#### What to do:
Please return exactly the lines from the one containing "Screen dimensions: 1431x840" through the end of the records, including both.

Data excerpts
—————
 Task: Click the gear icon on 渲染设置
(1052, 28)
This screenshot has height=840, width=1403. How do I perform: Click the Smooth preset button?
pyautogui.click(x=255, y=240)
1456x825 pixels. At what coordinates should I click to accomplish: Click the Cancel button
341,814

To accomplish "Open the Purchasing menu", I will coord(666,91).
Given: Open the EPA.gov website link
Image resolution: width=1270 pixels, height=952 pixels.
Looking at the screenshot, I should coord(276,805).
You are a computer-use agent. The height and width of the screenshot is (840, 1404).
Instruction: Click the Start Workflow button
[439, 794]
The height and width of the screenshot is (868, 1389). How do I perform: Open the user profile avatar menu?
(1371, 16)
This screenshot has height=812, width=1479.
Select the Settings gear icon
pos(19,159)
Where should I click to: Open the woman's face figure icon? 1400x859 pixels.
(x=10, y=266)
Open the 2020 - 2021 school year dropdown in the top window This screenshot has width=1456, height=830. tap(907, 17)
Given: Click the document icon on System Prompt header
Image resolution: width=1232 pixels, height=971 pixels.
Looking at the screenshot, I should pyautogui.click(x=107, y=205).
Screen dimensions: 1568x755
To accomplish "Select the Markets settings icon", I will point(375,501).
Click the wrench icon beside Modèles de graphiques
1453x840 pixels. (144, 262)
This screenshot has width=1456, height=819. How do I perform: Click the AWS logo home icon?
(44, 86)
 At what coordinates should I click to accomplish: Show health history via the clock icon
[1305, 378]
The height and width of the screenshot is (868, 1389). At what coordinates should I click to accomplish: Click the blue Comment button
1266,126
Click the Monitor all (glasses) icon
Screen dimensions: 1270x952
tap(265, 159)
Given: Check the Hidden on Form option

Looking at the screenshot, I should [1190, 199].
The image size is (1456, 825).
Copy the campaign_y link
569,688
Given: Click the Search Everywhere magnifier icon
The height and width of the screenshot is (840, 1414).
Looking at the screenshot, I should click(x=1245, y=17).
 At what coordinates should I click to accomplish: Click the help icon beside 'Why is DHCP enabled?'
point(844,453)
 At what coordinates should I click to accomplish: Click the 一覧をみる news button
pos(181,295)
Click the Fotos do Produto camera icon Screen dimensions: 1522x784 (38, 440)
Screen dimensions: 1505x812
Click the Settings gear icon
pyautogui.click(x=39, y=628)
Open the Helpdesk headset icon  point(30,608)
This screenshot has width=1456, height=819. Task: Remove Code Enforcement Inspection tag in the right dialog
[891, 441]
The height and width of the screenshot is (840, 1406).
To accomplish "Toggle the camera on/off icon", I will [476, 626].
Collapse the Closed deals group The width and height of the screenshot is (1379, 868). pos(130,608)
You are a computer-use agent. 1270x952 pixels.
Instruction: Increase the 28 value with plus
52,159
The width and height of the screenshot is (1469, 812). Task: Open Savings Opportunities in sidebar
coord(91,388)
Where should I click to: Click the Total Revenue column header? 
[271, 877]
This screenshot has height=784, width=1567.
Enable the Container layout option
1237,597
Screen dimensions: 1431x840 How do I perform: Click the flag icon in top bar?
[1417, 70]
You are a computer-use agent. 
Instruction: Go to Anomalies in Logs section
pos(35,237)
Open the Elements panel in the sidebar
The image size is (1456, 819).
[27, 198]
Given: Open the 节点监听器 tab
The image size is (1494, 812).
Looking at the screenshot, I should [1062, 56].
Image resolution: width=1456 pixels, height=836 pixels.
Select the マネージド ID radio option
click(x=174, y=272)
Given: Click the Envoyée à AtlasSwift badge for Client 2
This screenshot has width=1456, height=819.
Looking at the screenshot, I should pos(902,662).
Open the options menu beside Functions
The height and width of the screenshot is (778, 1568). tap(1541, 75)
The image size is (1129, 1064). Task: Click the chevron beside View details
—————
#### Problem solution:
Screen dimensions: 1431x840 How do I perform: Click the flag icon in top bar?
[1417, 70]
You are a computer-use agent. 
Instruction: Go to Anomalies in Logs section
pos(35,237)
Open the Elements panel in the sidebar
The image size is (1456, 819).
[27, 198]
Given: Open the 节点监听器 tab
The image size is (1494, 812).
Looking at the screenshot, I should [1062, 56].
Image resolution: width=1456 pixels, height=836 pixels.
Select the マネージド ID radio option
click(x=174, y=272)
Given: Click the Envoyée à AtlasSwift badge for Client 2
This screenshot has width=1456, height=819.
Looking at the screenshot, I should pos(902,662).
Open the options menu beside Functions
The height and width of the screenshot is (778, 1568). tap(1541, 75)
The image size is (1129, 1064). Task: Click the chevron beside View details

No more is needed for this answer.